Кажется, я был как никогда любезен по отношению к окружающим, может быть, я оставался чересчур поверхностным, но, похоже, никто этого не замечал. Лотта обращалась со мной очень осторожно, как с живой бомбой, или нет, скорее, как она всегда обращалась с Мило, как с тем, кто может в любой момент исчезнуть. Сам Мило держался со мной натянуто и строго, он был в том возрасте, когда безумие одного из родителей действует на ребенка особенно сильно. Со своей стороны я по возможности его избегал. Я не мог вынести выражение его лица, когда он смотрел на меня.
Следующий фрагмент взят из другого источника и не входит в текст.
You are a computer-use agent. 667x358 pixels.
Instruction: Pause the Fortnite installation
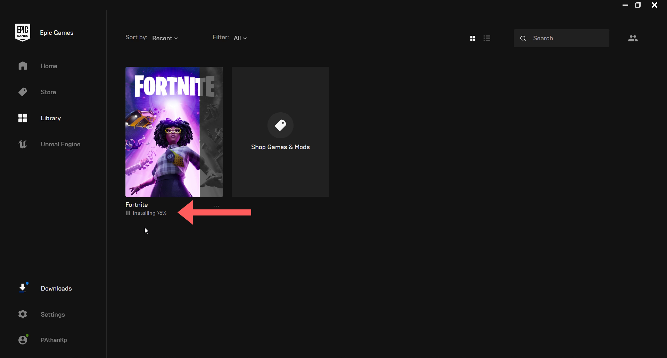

Как-то утром, когда мы были на ферме, Роза принесла мне маленького утенка, и я смог полностью сосредоточить внимание на крошечном пищащем желтом комочке, и на радости своей девочки, и на сегодняшнем дне, который, казалось, тянулся очень долго, как летние дни в детстве. Роза таскала меня по всей ферме, словно большую игрушку на колесиках, а я не жаловался.
Мы зашли в овчарню. Там были маленькие ягнята. Когда мы рассматривали их, я вдруг опустился на колени и тихо спросил у дочери:
— Можно задать тебе один вопрос?
— Да. Это игра?
— Угу. Я буду притворяться, что ничего не знаю, а ты должна рассказывать мне разные вещи, договорились?
— Какие вещи?
— Ну, например, как меня зовут?
— Чаз. Это сокращение от Чарлза.
— Очень хорошо! А где я живу?
— В своей студии.
— А где живешь ты, мама и Мило?
— В нашем доме. Конгресс-стрит, дом сто тридцать четыре, Бруклин, Нью-Йорк. Я и наш номер телефона знаю.
Я крепко прижал ее к себе.
— Не сомневаюсь, моя хорошая. Спасибо.
— Всё, игра закончилась?
— Да, на сегодня хватит, — сказал я.
Какой замечательный день!
Дальше еще лучше. Мы пообедали на ферме вместе с крестьянами, здоровенными пропотевшими белокурыми парнями, которые постоянно отвешивали моим жене и дочери комплименты по-немецки. Роза свободно владеет двумя языками, английским и французским, и ей было очень приятно обнаружить, что на свете есть еще один язык, на котором ей могут говорить любезности, и она научилась немного говорить с помощью Лотты, подсказывавшей полезные и смешные фразы. Какой чистосердечный смех!
Но после обеда меня вдруг осенило, что я мог выдумать ответы Розы. Я разозлился на себя за одно то, что мне пришел в голову подобный глупый план, и в таком настроении я ускользнул на кухню и разговорился с девушками и фрау Бинеке. Они были заняты, пекли пироги, и я без труда незаметно вытащил из ящика шестидюймовый кухонный нож и спрятал его в рукав. Нож был старый, с потемневшим лезвием и растрескавшейся деревянной рукояткой, так что пользовались им мало и, наверное, его не скоро хватятся. Но лезвие все равно острое. Мне стало хорошо от сознания того, что у меня есть оружие. Я решил, что, если мне удастся установить, кто мои настоящие враги, я им воспользуюсь. Я проверил нож на своих запястьях, просто сделал царапины. Это был еще один возможный вариант, пришедший мне в голову.